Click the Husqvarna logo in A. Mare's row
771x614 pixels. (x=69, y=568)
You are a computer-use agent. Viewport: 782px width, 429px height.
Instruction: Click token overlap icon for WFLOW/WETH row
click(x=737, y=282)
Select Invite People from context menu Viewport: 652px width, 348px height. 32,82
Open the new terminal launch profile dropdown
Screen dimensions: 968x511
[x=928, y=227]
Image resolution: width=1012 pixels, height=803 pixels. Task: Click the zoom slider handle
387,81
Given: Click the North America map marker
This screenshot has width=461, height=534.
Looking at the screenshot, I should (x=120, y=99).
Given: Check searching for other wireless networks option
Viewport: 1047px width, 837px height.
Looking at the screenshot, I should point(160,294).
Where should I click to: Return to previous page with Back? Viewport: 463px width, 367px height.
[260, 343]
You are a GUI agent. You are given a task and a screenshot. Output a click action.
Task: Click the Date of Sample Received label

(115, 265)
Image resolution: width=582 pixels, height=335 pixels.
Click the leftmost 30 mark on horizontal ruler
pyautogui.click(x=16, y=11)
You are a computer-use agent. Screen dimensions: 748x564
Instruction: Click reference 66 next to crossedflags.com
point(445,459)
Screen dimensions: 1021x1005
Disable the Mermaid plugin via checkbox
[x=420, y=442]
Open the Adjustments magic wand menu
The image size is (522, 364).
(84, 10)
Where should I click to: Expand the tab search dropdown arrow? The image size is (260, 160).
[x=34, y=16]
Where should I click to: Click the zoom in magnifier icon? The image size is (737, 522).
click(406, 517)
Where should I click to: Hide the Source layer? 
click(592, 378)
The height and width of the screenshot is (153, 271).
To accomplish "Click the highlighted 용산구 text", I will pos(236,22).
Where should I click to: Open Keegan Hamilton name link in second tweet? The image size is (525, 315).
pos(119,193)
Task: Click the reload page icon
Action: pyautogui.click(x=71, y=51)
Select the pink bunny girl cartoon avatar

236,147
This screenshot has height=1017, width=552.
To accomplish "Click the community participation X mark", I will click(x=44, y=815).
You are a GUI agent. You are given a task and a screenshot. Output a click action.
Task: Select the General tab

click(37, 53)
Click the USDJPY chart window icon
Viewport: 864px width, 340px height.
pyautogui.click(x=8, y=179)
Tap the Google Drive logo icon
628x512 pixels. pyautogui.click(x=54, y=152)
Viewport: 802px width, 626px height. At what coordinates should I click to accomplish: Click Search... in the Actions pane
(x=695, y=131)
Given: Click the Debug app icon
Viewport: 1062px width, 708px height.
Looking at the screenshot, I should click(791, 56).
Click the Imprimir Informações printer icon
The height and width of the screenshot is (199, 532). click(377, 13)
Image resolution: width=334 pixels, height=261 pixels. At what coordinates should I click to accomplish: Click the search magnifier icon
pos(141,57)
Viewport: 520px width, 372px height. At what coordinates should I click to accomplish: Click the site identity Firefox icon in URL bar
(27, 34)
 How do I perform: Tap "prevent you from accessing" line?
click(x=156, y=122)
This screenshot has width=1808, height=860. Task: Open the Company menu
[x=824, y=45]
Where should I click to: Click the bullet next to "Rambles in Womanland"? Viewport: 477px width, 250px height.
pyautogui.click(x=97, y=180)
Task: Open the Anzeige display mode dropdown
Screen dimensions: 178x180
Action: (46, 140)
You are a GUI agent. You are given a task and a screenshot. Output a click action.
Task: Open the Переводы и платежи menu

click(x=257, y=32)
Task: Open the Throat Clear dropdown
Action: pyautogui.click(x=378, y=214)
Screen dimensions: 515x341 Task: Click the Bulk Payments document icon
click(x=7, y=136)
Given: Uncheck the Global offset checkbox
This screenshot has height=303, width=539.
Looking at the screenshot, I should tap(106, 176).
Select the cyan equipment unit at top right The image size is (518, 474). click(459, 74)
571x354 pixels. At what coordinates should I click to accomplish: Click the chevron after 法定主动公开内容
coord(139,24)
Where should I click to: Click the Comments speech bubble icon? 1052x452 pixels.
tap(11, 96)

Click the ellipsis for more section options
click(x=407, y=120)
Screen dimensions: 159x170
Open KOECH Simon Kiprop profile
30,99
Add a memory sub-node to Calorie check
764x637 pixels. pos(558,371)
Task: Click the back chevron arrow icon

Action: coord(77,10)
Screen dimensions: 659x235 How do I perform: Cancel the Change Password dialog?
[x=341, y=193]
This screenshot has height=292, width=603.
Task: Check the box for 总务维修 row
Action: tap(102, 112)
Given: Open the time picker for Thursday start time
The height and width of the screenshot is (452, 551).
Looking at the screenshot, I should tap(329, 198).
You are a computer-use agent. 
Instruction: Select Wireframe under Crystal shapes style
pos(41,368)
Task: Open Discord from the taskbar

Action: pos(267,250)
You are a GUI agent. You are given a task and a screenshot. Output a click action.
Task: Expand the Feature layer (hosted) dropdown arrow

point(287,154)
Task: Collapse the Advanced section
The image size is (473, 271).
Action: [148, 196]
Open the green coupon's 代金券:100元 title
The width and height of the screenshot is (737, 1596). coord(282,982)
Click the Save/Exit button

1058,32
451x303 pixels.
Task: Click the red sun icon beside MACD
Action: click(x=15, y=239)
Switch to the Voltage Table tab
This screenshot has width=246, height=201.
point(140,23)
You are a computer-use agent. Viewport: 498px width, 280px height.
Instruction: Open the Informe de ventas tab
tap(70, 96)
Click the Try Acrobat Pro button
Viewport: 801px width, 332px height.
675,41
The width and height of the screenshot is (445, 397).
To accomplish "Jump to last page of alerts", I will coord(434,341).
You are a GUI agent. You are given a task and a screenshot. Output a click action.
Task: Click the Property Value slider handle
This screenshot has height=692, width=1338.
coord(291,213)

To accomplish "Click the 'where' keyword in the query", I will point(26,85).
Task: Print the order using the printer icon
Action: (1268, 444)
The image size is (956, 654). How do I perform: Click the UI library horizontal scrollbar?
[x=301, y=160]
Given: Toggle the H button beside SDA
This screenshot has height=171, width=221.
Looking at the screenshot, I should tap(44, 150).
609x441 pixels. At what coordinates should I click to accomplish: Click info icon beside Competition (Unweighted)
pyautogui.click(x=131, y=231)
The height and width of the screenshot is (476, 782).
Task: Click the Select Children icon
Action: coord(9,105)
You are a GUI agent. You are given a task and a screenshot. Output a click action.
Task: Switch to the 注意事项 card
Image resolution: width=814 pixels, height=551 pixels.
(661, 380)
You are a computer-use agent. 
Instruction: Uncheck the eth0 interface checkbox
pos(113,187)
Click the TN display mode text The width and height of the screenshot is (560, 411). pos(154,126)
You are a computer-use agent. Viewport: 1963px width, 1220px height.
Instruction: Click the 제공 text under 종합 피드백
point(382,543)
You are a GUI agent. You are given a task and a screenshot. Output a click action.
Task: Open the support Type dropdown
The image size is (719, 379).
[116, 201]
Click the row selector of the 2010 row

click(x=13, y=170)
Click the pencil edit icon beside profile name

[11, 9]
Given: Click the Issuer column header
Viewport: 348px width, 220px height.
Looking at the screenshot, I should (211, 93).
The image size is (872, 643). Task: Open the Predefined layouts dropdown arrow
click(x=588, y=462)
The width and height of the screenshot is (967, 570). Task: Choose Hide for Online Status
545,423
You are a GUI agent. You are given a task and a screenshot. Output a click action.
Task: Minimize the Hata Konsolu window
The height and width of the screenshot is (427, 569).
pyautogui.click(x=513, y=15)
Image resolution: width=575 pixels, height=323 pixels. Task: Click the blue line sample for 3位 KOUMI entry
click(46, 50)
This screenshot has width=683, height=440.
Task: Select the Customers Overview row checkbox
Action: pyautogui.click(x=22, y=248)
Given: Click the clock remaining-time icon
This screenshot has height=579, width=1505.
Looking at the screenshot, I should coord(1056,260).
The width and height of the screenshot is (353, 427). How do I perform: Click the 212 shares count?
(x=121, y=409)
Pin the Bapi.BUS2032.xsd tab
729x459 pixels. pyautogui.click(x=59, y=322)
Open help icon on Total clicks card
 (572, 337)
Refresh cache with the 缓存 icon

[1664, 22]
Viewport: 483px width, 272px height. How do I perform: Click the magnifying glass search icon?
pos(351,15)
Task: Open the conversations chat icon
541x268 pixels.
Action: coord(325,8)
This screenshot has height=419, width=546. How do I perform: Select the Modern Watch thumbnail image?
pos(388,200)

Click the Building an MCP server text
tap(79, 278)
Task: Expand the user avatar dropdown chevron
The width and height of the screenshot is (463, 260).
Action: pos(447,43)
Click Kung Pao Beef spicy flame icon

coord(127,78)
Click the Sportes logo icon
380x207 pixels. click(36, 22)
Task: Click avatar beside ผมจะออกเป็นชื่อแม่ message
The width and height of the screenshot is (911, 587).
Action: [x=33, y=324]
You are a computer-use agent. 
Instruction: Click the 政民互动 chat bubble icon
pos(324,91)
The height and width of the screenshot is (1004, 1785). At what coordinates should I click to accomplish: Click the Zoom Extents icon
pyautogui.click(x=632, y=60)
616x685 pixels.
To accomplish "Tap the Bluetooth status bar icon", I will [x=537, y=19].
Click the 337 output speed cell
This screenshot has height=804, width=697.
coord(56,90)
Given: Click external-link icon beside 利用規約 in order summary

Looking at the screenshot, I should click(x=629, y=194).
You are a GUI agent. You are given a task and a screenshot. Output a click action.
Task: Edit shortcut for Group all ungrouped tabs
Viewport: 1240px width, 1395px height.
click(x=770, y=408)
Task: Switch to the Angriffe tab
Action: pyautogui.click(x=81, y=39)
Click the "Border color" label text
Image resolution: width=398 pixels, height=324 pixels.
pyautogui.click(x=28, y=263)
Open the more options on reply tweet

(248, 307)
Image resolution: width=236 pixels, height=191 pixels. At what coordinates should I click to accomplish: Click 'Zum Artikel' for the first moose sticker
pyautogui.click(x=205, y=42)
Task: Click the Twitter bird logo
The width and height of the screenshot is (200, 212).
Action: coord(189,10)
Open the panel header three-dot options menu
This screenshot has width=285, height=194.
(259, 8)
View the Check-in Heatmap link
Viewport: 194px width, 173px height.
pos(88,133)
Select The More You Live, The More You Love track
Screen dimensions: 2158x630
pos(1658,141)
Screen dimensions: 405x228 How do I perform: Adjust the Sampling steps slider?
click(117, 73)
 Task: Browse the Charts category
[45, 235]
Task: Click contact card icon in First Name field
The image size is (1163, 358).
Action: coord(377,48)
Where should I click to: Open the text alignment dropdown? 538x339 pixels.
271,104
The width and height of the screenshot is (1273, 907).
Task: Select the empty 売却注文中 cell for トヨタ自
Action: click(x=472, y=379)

#### DIRECTIONS:
Look above for the line with "This screenshot has height=1017, width=552." and the line with "Select the cyan". Write out those two lines and all the lines between them, exactly, and no others.

#### COMPLETED EXERCISE:
This screenshot has height=1017, width=552.
To accomplish "Click the community participation X mark", I will click(x=44, y=815).
You are a GUI agent. You are given a task and a screenshot. Output a click action.
Task: Select the General tab

click(37, 53)
Click the USDJPY chart window icon
Viewport: 864px width, 340px height.
pyautogui.click(x=8, y=179)
Tap the Google Drive logo icon
628x512 pixels. pyautogui.click(x=54, y=152)
Viewport: 802px width, 626px height. At what coordinates should I click to accomplish: Click Search... in the Actions pane
(x=695, y=131)
Given: Click the Debug app icon
Viewport: 1062px width, 708px height.
Looking at the screenshot, I should click(791, 56).
Click the Imprimir Informações printer icon
The height and width of the screenshot is (199, 532). click(377, 13)
Image resolution: width=334 pixels, height=261 pixels. At what coordinates should I click to accomplish: Click the search magnifier icon
pos(141,57)
Viewport: 520px width, 372px height. At what coordinates should I click to accomplish: Click the site identity Firefox icon in URL bar
(27, 34)
 How do I perform: Tap "prevent you from accessing" line?
click(x=156, y=122)
This screenshot has width=1808, height=860. Task: Open the Company menu
[x=824, y=45]
Where should I click to: Click the bullet next to "Rambles in Womanland"? Viewport: 477px width, 250px height.
pyautogui.click(x=97, y=180)
Task: Open the Anzeige display mode dropdown
Screen dimensions: 178x180
Action: (46, 140)
You are a GUI agent. You are given a task and a screenshot. Output a click action.
Task: Open the Переводы и платежи menu

click(x=257, y=32)
Task: Open the Throat Clear dropdown
Action: pyautogui.click(x=378, y=214)
Screen dimensions: 515x341 Task: Click the Bulk Payments document icon
click(x=7, y=136)
Given: Uncheck the Global offset checkbox
This screenshot has height=303, width=539.
Looking at the screenshot, I should tap(106, 176).
Select the cyan equipment unit at top right The image size is (518, 474). click(459, 74)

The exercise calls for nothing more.